At 18, I lost interest completely in programming and stopped. Almost a decade later... from going to college to living in another country, I came home, broke, with a college degree in psychology that wasn't getting me anywhere, and I searched Craigslist, applying across the board to every single listing that seemed suitable. I applied even in areas that I knew I had no chance, or thought I had no chance, and one of those areas was a programming job.
I never thought I'd get a response, but this software company called me and tested me on my knowledge. While I didn't get 100%, I got a pretty good score and they hired me on spot. The job required knowledge of Visual Basic 6.0. Never thought that would ever come in handy, but it did. After a few months of training, I was back in the game.
Long story short... I worked for a tyrant boss that paid me far less than what a programmer should have been making, and I ended up looking for other jobs. Instead of searching for another programming job, I began my path into web design and development. I honestly thank that boss for teaching me everything I know. I suffered a lot with him because he was so arrogant and loved to talk down to me, but if there was any great lesson I learned from him that I still use today, it is that before you can code, you must understand what you are coding.
That means: WRITE OUT EVERYTHING BEFORE YOU DO IT. EVERY PROCESS, EVERY OPERATION, AND THE GOAL OF EVERY PROCESS. If you lose the vision of your program, than you have no program. Keep the focus and you will always be successful in whatever code you write.

**Input data**
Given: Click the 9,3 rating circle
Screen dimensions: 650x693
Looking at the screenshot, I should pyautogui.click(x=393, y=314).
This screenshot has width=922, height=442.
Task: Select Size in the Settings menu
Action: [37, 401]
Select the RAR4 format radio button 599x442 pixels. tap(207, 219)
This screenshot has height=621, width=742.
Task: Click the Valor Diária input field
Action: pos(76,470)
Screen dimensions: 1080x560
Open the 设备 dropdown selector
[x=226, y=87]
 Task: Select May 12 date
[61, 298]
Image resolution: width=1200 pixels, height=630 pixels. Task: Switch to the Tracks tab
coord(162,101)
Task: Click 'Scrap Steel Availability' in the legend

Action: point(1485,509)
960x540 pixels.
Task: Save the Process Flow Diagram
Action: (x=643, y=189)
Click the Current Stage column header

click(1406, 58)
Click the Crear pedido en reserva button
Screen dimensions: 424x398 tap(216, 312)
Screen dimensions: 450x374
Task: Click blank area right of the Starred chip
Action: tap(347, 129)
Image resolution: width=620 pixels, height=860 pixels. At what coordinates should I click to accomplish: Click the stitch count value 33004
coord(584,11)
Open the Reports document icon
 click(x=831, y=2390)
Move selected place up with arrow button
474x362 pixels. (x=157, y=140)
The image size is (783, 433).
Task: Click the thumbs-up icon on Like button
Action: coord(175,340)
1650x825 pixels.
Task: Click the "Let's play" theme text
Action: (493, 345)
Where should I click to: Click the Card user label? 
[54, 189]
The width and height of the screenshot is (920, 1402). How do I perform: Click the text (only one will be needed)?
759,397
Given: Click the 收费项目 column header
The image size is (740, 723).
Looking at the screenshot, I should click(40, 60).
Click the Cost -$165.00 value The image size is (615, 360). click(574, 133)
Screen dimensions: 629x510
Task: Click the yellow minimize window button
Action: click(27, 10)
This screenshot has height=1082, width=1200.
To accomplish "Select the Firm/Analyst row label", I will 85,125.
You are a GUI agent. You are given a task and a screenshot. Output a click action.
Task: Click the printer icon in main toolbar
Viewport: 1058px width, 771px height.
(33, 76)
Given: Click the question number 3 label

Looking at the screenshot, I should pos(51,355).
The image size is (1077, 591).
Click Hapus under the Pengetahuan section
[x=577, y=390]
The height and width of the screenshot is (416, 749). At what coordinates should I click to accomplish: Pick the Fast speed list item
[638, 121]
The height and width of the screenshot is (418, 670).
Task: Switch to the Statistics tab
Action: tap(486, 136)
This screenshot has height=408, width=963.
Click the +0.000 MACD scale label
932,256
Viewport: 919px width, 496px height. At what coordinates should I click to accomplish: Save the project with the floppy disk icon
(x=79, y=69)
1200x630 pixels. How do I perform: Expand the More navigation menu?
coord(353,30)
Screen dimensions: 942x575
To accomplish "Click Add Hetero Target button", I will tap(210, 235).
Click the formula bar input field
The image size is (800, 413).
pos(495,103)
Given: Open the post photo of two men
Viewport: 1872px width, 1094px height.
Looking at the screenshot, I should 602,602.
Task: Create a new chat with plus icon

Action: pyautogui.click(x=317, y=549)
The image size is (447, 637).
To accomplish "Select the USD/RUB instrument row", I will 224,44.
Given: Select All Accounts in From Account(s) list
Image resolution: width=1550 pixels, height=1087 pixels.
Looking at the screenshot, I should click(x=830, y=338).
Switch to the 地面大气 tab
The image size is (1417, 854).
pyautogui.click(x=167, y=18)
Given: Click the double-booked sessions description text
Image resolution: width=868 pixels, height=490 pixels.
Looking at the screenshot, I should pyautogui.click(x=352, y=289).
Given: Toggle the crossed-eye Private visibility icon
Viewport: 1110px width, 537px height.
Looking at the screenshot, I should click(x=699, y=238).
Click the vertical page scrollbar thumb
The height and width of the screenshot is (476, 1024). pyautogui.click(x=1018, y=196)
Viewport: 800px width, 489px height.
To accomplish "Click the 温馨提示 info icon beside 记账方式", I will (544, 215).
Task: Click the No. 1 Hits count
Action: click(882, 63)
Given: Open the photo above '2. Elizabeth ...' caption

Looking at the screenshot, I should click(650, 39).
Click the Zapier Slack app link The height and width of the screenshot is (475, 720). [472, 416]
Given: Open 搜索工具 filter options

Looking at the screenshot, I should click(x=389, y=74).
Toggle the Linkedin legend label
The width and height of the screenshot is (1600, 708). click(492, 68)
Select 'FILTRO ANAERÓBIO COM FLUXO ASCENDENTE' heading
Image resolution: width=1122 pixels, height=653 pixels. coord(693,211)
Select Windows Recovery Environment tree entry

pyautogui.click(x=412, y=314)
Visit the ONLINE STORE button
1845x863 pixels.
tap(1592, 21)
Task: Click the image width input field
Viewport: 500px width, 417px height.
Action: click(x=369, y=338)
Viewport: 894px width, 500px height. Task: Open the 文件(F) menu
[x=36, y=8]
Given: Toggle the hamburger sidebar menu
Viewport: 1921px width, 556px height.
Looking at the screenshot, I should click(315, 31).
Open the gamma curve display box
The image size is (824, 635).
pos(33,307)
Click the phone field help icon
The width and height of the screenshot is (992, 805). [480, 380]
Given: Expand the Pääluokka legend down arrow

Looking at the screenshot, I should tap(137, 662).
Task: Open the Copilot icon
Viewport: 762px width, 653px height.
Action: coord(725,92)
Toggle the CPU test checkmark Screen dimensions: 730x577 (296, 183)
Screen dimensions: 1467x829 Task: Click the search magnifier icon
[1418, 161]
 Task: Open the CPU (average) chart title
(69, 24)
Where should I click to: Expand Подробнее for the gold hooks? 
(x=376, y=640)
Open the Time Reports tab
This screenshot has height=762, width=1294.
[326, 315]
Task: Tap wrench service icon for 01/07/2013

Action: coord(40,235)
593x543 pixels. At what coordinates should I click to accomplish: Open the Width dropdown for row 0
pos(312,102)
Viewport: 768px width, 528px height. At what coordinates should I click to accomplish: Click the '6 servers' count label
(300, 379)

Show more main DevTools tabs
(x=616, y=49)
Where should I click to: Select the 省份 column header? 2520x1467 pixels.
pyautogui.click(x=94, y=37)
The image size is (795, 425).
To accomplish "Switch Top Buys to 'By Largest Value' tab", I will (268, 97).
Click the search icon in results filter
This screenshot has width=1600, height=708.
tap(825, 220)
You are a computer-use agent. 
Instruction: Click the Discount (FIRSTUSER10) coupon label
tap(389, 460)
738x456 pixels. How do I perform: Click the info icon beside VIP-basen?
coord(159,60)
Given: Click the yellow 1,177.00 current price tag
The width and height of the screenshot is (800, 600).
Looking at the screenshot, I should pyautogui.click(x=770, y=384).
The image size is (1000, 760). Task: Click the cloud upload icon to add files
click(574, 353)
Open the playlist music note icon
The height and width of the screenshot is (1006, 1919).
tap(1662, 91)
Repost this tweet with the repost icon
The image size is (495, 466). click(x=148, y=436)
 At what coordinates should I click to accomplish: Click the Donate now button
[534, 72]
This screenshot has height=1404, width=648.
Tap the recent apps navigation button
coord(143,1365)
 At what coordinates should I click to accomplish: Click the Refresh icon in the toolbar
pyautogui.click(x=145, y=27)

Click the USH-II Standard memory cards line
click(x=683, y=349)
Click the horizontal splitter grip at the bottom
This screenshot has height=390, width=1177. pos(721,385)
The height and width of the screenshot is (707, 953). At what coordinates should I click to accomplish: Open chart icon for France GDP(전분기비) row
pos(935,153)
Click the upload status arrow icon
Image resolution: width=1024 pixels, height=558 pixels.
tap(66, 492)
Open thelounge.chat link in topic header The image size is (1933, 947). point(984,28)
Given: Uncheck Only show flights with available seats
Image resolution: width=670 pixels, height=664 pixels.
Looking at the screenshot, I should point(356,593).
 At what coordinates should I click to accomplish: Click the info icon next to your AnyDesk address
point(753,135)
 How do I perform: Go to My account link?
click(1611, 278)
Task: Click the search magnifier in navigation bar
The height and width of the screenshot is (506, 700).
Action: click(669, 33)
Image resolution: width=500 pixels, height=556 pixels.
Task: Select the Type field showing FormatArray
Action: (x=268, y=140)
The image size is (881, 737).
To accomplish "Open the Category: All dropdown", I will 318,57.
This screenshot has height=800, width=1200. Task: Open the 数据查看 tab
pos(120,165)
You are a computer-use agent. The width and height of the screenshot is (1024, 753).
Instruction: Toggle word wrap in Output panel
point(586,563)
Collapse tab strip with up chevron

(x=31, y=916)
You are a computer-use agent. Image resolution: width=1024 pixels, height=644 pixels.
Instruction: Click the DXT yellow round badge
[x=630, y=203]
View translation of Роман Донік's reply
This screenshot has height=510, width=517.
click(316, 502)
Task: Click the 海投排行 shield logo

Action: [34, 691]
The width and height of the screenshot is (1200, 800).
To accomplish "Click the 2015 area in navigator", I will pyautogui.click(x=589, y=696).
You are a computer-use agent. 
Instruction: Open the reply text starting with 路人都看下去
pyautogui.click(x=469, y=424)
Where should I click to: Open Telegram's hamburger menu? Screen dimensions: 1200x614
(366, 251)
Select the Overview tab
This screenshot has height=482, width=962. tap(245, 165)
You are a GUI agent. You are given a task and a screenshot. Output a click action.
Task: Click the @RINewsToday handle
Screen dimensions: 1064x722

**Problem to solve**
Write out, word for word, the part of the account about getting back into programming that starts with the words "Long story short..." and ends with "you are coding.".

**Output for this exercise**
Long story short... I worked for a tyrant boss that paid me far less than what a programmer should have been making, and I ended up looking for other jobs. Instead of searching for another programming job, I began my path into web design and development. I honestly thank that boss for teaching me everything I know. I suffered a lot with him because he was so arrogant and loved to talk down to me, but if there was any great lesson I learned from him that I still use today, it is that before you can code, you must understand what you are coding.